# Your task
From the Unbox article below, return the passage between "We had the opportunity to explore" and "restless behind us.", inclusive, copied word for word.

# Source passage
* BEGIN *
With our only experience of zany platformer-cum-party-game Unbox coming at EGX last year, we were keen to get to grips with the finished title at Play Expo 2016 last weekend.
Developed by fledgling British indie studio Prospect Games, Unbox combines a classic 3D platforming single-player experience with the hilarity of local multiplayer games such as Mario Party and Crash Team Racing. Although its inspirations are clear from the outset, its premise is a unique one: rather than taking on a colourful mascot as its protagonist, Unbox centres around a number of self-delivering cardboard boxes that work for the ultimate postal service, GPS.
In theory, the idea sounds a little ludicrous and as though it should probably never work, but Prospect have managed to create a tongue-in-cheek affair that brings players a great deal of satisfaction in seeing their customised cardboard boxes go at it hammer-and-tongs. By either racing each other to the finish line or firing missiles at each other in a death-match scenario, Unbox’s players must determine who’s destined for the shredder.
We had the opportunity to explore both Unbox’s single-player experience and its competitive multiplayer mode at Play Expo, with each allowing us to relive various aspects of some of our fondest games of yesteryear, from the open-world platforming of Spyro the Dragon and Jak and Daxter to the frustration of Goldeneye 007 and Super Mario Kart multiplayer matches. Unbox particularly excels in the latter, and in all honesty we spent far too long battling it out for supremacy as the queue of people waiting to play grew increasingly restless behind us.
After finally dragging ourselves away from the booth, we had the opportunity to sit down with Prospect’s managing director, Andrew Bennison, to find out more about the game, as well as the history and the future of Unbox.
Chris Mawson: The last we played Unbox was at EGX in 2015, so quite a bit has changed since then. First off, could you please introduce those who may be unfamiliar with the game to its premise and core mechanics?
Andrew Bennison: Unbox is a 3D platformer about the ultimate postal service: self-delivering cardboard boxes. The single-player is a massive Super Mario-type experience, where you’re jumping around worlds, completing challenges, collecting things, and blowing up bosses. You can also jump into local multiplayer with your friends: we’ve got four-player split-screen with racing, arena battling, and lots of cosmetics for customising your box. At EGX last year, it was the first time we were showing off the single-player, so what you were playing there was a game that was about a month old. Since then, we’ve 12 months to make it far, far better, and we’ve seen a really positive response in the last few months since we launched on Steam.
CM: What has the roadmap looked like from then until now; has Unbox been through Early Access, for instance?
AB: We started on Greenlight; we chose not to do Early Access. The roadmap has been about as zig-zaggy as possible! The plan went all over the show. Initially we wanted to do a simultaneous release [across PC and console], but it was a bit too much for our small outfit, and we also wanted to gauge customer reactions, and see if people even wanted it on Xbox and PlayStation. And, of course, we wanted to make some money, so we thought, let’s bring the revenues forward, let’s bring it out on PC, and use that to judge what platforms we should bring it to next. And it’s honestly been a resounding success.
CM: Fantastic. Could you tell us a little about your influences for the game? What first drew me in was Unbox’s cartoony, stylised aesthetic, which reminded me quite a lot of some of the early 3D platformers. Were they amongst your inspirations?
* END *
# Stored data
* BEGIN *
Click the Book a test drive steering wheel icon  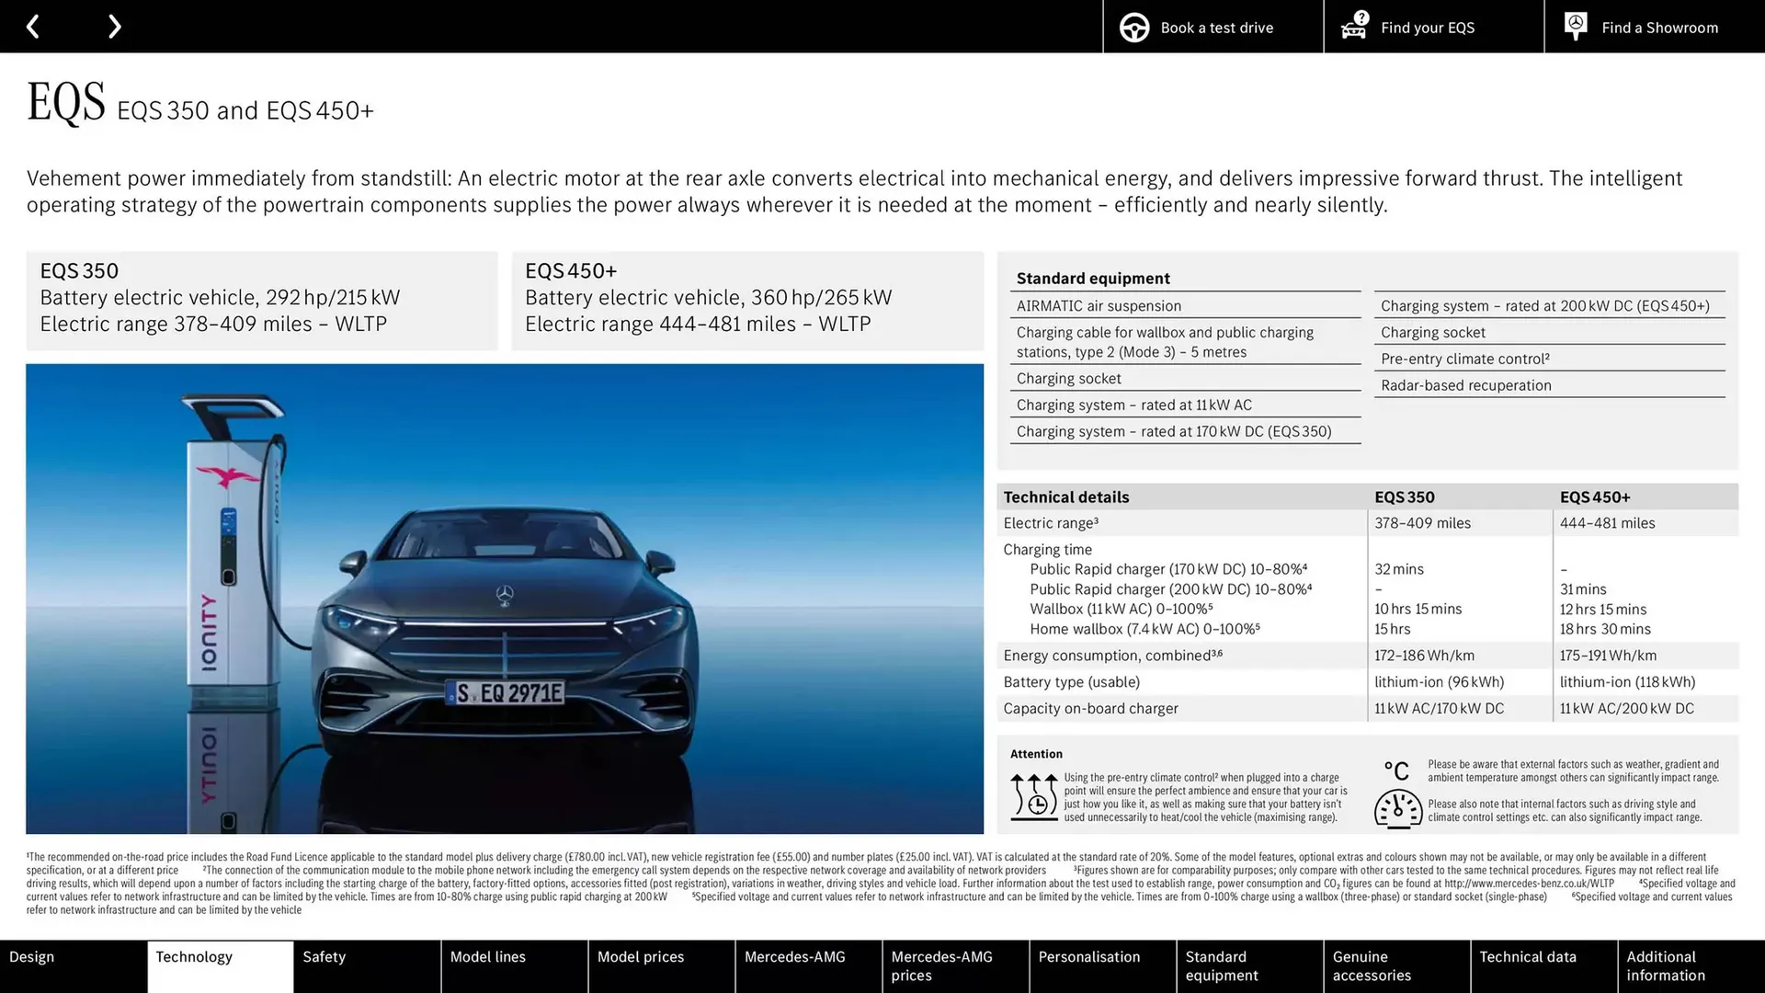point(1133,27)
* END *
* BEGIN *
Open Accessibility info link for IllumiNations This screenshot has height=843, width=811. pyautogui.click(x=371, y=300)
* END *
# Written response
We had the opportunity to explore both Unbox’s single-player experience and its competitive multiplayer mode at Play Expo, with each allowing us to relive various aspects of some of our fondest games of yesteryear, from the open-world platforming of Spyro the Dragon and Jak and Daxter to the frustration of Goldeneye 007 and Super Mario Kart multiplayer matches. Unbox particularly excels in the latter, and in all honesty we spent far too long battling it out for supremacy as the queue of people waiting to play grew increasingly restless behind us.